* [Отрывок текста]
Воцаряется гробовое молчание.
Хрущевские разоблачения прозвучали не так давно, и к таким речам здесь еще не были приучены, тем более люди военные. Особенно в системе госбезопасности. Члены комиссии молча и с любопытством разглядывают меня, озираясь друг на друга. Меня как обожгло: не лишнее ли ляпнул? Конечно, что касается Ленина – ни у меня, ни у тысяч других заключенных на самом деле тоже не было иллюзий. Мы уже тогда знали и понимали много такого, о чем другие стали задумываться гораздо позже, и весь мой пафос, должен признаться, был не более как попыткой использовать шанс, который мне давали.
– Хорошо, идите, – нарушает молчание Тимофеев.
– До свидания, – обреченно говорю я и поднимаюсь.

* [Выборка записей]
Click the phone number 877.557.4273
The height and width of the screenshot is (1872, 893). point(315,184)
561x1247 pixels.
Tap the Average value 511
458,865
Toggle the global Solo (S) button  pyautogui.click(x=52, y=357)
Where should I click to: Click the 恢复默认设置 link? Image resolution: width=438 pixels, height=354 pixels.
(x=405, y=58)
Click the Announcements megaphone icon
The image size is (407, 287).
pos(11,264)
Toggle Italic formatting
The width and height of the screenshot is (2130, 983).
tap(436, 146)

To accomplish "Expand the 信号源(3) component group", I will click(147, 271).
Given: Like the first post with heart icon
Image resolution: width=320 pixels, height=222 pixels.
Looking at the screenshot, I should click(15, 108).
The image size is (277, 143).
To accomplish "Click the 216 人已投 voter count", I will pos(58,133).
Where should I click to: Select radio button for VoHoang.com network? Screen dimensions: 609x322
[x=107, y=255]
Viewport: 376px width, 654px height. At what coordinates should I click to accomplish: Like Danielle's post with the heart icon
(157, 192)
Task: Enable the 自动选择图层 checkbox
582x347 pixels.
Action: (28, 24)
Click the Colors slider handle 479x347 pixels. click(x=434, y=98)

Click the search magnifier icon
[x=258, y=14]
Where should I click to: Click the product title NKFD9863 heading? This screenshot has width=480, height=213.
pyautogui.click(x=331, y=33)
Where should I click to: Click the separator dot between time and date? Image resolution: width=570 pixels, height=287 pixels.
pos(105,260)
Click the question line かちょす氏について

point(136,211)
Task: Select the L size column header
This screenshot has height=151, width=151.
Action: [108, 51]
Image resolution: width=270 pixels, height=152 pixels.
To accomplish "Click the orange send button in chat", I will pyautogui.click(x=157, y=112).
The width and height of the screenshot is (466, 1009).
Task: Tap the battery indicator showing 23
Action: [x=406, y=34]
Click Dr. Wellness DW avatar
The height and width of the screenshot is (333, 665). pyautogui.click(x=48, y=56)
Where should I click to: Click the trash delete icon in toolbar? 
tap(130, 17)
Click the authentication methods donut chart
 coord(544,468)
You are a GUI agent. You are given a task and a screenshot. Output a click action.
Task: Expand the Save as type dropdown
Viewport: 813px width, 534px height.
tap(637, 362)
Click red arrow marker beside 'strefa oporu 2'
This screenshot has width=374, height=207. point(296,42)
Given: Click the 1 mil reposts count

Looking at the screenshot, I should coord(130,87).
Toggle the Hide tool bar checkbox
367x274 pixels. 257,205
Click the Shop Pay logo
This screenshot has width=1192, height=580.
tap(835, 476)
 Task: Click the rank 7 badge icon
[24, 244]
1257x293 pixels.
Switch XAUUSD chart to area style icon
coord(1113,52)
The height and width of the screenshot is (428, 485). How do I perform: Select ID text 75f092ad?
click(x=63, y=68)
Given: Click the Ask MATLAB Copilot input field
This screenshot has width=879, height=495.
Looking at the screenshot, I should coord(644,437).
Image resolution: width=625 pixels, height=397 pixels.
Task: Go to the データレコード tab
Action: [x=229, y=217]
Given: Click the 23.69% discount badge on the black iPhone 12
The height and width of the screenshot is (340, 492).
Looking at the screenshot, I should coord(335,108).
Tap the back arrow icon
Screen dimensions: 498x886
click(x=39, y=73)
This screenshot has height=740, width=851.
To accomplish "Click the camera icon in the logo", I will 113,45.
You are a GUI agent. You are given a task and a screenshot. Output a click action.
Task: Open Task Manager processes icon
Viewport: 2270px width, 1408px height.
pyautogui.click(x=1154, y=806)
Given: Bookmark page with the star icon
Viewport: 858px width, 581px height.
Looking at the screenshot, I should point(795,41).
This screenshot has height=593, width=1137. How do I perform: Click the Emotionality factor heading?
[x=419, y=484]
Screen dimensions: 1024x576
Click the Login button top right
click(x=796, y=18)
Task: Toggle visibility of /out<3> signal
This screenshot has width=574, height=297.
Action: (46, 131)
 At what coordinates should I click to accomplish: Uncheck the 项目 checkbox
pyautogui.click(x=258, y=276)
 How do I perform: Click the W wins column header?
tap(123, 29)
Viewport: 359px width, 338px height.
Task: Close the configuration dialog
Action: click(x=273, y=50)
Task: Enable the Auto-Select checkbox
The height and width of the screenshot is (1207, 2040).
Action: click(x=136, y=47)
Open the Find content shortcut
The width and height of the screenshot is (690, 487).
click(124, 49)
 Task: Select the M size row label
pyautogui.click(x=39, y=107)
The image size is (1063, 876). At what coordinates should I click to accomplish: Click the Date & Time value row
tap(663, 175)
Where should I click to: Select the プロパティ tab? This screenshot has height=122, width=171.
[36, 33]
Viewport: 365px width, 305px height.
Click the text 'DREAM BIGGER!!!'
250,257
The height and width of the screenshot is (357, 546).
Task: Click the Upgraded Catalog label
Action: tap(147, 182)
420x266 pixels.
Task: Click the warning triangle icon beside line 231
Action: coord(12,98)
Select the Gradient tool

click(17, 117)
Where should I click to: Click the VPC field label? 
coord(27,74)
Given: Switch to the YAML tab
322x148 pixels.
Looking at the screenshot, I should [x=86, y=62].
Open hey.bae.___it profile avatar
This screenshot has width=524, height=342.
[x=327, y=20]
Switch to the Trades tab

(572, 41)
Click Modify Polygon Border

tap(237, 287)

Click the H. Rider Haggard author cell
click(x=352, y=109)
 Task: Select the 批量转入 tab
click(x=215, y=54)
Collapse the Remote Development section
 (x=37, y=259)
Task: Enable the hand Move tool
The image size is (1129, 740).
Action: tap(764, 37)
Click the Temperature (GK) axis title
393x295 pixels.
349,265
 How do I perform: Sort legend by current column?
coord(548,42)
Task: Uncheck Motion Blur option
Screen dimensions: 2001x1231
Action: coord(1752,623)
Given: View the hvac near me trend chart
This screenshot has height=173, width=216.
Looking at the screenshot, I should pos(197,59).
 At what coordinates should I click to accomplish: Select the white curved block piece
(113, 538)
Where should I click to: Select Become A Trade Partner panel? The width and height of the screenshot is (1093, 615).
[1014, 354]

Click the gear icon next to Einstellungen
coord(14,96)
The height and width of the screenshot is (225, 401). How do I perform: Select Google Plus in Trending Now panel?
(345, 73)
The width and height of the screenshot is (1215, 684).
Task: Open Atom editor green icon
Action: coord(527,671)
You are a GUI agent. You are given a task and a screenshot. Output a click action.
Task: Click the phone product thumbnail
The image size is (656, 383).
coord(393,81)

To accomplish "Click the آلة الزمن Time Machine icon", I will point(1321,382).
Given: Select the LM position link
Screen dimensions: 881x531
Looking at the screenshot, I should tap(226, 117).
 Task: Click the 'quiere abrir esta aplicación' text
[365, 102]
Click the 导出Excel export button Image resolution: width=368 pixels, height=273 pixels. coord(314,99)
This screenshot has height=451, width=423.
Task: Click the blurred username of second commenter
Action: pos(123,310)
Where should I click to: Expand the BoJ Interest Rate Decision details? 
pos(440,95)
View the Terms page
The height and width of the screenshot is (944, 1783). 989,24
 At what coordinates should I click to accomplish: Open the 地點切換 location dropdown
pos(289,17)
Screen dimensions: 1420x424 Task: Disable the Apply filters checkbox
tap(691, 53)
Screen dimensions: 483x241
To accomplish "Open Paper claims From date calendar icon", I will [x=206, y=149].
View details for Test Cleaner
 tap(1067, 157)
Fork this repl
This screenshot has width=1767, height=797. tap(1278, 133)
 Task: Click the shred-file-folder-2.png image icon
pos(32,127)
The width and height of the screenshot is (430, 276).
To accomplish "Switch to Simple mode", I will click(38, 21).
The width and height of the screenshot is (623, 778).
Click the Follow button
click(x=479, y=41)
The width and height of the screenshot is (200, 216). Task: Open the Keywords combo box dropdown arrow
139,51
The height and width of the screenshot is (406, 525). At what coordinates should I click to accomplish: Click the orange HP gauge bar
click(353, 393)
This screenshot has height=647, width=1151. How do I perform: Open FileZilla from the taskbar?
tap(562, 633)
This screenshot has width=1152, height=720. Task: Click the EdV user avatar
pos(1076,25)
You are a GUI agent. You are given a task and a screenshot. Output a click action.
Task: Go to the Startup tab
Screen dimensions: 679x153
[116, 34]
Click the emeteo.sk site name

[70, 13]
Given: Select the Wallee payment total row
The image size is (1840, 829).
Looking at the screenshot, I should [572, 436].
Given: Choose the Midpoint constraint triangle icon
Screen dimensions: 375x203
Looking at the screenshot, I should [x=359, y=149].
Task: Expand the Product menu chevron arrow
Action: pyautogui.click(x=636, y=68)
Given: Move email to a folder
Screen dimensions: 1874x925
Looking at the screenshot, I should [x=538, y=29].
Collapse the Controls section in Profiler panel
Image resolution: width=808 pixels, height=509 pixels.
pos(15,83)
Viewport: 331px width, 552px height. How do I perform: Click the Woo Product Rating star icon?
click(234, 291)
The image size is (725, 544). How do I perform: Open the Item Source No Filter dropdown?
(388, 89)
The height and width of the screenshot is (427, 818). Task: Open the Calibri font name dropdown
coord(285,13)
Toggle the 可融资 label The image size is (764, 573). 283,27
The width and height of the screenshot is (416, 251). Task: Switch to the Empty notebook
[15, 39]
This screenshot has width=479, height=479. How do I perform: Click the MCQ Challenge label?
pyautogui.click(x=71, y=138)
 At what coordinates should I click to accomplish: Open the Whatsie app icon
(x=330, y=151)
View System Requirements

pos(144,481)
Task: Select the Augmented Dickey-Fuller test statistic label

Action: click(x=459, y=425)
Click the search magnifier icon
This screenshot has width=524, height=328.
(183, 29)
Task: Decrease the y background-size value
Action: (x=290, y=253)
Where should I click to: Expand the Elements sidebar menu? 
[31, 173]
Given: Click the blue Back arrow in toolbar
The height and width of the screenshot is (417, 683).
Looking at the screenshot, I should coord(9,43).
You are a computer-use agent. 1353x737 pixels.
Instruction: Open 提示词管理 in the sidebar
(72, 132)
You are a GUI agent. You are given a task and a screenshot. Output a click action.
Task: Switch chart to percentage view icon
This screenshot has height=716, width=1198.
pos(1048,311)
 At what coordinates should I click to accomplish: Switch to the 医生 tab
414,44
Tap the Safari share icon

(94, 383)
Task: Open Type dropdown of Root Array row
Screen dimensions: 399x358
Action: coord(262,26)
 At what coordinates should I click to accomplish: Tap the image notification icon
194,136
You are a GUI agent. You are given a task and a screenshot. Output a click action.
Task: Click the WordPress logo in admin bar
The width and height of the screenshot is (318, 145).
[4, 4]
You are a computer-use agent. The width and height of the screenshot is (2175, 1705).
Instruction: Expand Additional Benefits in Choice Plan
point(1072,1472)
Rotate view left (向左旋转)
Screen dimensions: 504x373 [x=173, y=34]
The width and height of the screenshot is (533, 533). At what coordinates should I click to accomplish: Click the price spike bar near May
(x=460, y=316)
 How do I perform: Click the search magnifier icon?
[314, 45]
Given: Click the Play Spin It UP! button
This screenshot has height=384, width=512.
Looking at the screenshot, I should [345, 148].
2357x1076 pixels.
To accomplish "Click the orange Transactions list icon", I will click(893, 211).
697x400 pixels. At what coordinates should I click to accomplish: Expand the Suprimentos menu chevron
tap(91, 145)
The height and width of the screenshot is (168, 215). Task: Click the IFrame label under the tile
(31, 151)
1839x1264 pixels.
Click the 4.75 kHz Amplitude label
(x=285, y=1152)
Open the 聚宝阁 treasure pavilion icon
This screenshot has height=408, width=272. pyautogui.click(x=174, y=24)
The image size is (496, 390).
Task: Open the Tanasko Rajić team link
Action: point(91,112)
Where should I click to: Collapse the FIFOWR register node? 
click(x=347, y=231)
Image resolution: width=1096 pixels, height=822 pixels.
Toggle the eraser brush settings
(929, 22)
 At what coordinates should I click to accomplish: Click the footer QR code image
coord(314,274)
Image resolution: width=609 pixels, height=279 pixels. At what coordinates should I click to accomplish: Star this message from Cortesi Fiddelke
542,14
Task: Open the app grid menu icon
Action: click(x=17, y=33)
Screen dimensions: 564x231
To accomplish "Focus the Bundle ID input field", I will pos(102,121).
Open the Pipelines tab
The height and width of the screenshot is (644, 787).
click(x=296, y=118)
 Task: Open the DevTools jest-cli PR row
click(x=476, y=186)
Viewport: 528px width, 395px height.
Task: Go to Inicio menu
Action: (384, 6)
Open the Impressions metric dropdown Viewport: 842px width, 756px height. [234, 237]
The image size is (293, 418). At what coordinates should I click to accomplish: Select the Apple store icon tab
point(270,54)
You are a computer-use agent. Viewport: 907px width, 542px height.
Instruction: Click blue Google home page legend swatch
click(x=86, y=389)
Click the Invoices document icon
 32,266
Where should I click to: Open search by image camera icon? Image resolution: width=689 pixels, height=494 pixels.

* [Условие задачи]
Продолжите отрывок о беседе заключенного с комиссией сразу после его последнего предложения.

* [Ответ к заданию]
– Подождите в коридоре, – слышу вдогонку. – Мы вас пригласим. В коридоре меня окружают офицеры с расспросами, но я не знаю, что сказать. Минут через десять-пятнадцать меня зовут снова. Навстречу поднимается Тимофеев:
– Комиссия с правами Президиума Верховного Совета СССР по пересмотру дел заключенных освобождает вас со снятием судимости – с твердой верой, что вы войдете в ряды людей, строящих светлое будущее…
Я одурел, не могу говорить. В глазах слезы.
И все-таки сомнения не покидают меня: может, я что-то не понимаю? Может, меня с кем-то путают? Не разглядели мой срок – 25 лет, вот сейчас кто-то встанет и скажет: «Но, позвольте…» Очнувшись, смотрю по сторонам. Мир не перевернулся, на лицах улыбки, и я начинаю верить, что все это со мной действительно происходит.
– Я не нахожу слов, чтобы выразить чувства благодарности. Просто хочу заверить всех присутствующих: вам никогда не будет стыдно за то, что вы меня освободили.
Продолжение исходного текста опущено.